Given this distinction therefore, here is a suggested three-step framework for determining the “right” number of factors (“right” is in quotation marks because it is ultimately a subjective decision):
- Identify those factors that you believe in, and to which you want exposure.
- Satisfy yourself that they are complementary (i.e. not philosophical or definitional opposites that might net off, like value and growth), and that pairs amongst them are not so highly correlated that including both would be unnecessary.
- Think hard about the methodology for combining them.
In past blogs we have discussed the first and last parts of this framework and will feature more on the subject in future blogs so, for now, let’s focus on the un-correlated nature of various factors.

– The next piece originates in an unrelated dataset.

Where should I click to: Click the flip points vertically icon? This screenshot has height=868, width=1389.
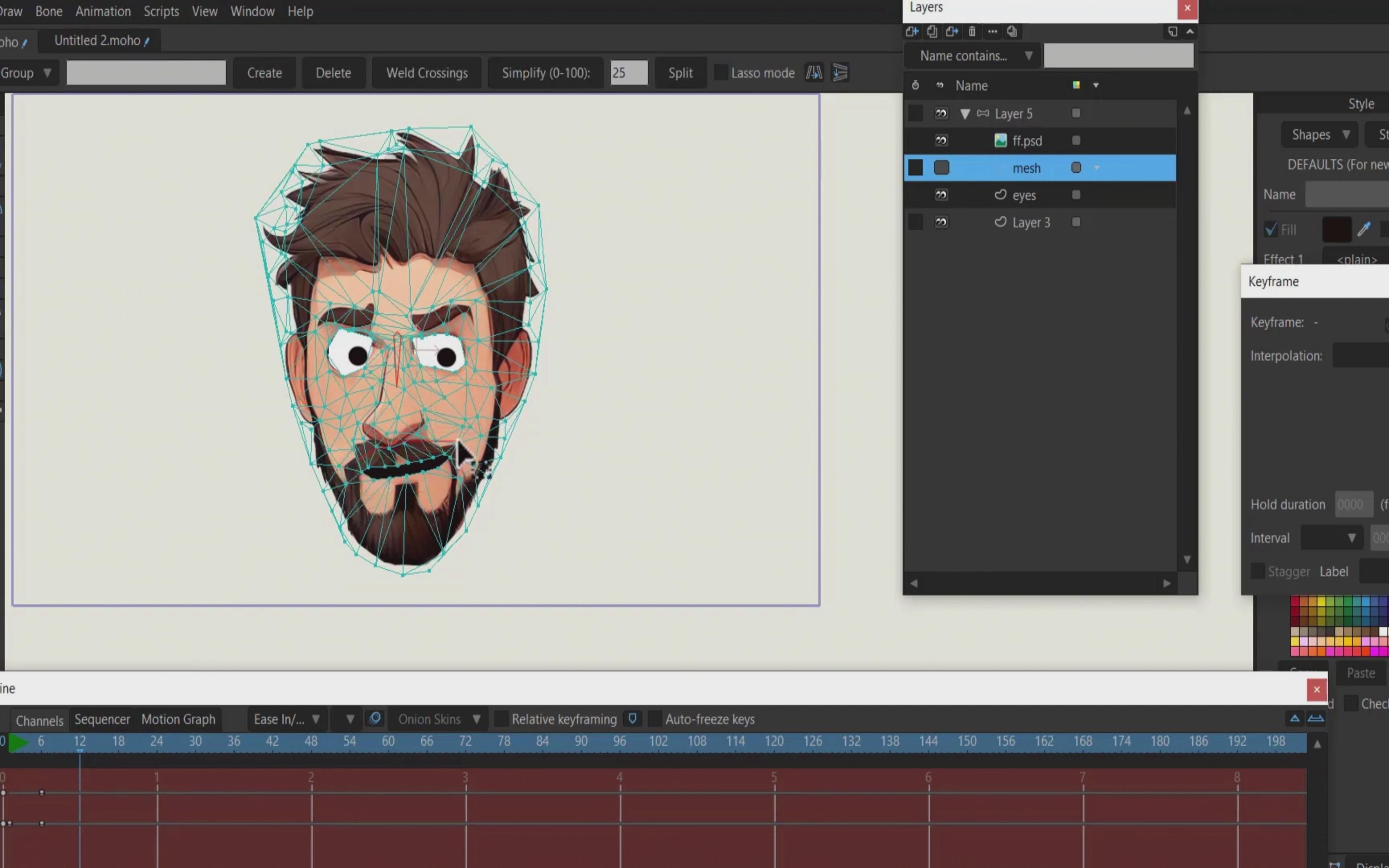tap(840, 73)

Five well known, empirically-tested, factors with strong heritage are; value, size, momentum, quality and low volatility. To get a sense of how stocks can look across each pair of these factors (ten permutations), we did the following. First, we took the Z-score for each factor that FTSE Russell assigned to each stock in the Russell 1000. This is just the standardized raw score for each factor, so the higher the better. Then, we simply produced scatter plots of each pair-wise combination of these scores. Two of the resulting charts are shown below.
Pair-wise Scatter plots for Z-scores on value, size, momentum and quality for the Russell 1000 index stocks as of 6/27/16 (Source: FTSE Russell and Deutsche Asset Management). Past performance is not indicative of future results.

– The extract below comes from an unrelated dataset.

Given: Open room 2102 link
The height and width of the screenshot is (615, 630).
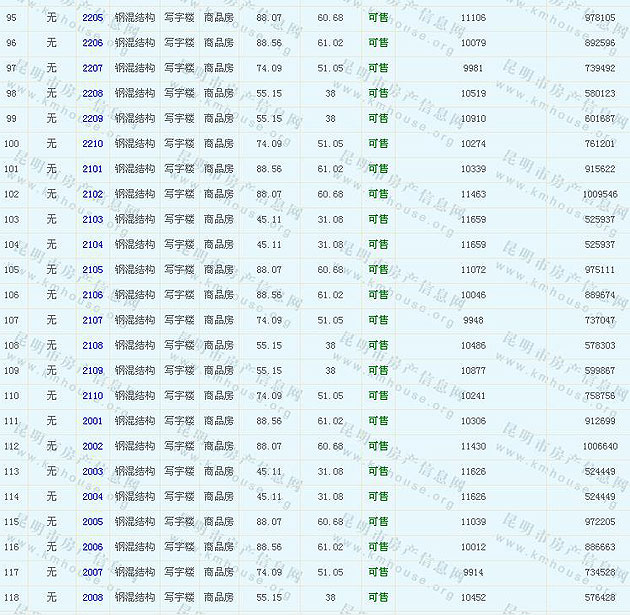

Two important features stand out. The first is that the relatively uncorrelated nature of most of these pairs of factors is apparent. Indeed, the only pair that has an absolute correlation of greater than 0.50 is momentum and low volatility (and this makes some intuitive sense, a stock that is trending higher is likely to have relatively low volatility). So, it’s probably fair to say that there isn’t really an example of any pair of factors within these five having a correlation so strong that an investor might conclude – if they have one of the factors, then they don’t need the other. We’d argue that each brings something unique to the mix.
The second point is that, generally speaking, there tend to be quite a large number of stocks in the upper right quadrant of each chart (indeed roughly the 25% you’d expect from a zero correlation). In other words, there are stocks available that exhibit both characteristics, confirming our earlier point about the non-mutually-exclusive nature of factors.
Another way of looking at the question of the right number of factors to include is to reflect that investors ultimately face a trade-off: too few, though simple, risks leaving strong incremental drivers of equity returns “on the table”; too many risks additional complexity for the sake of, probably diminishing, marginal excess return.
The Bottom Line
Pick factor exposures that you believe in, and be aware of the trade-off between having too few (leaving excess returns on the table), and having too many (risks needless additional complexity). Ensure that your final choices are relatively uncorrelated so that needless factors aren’t included.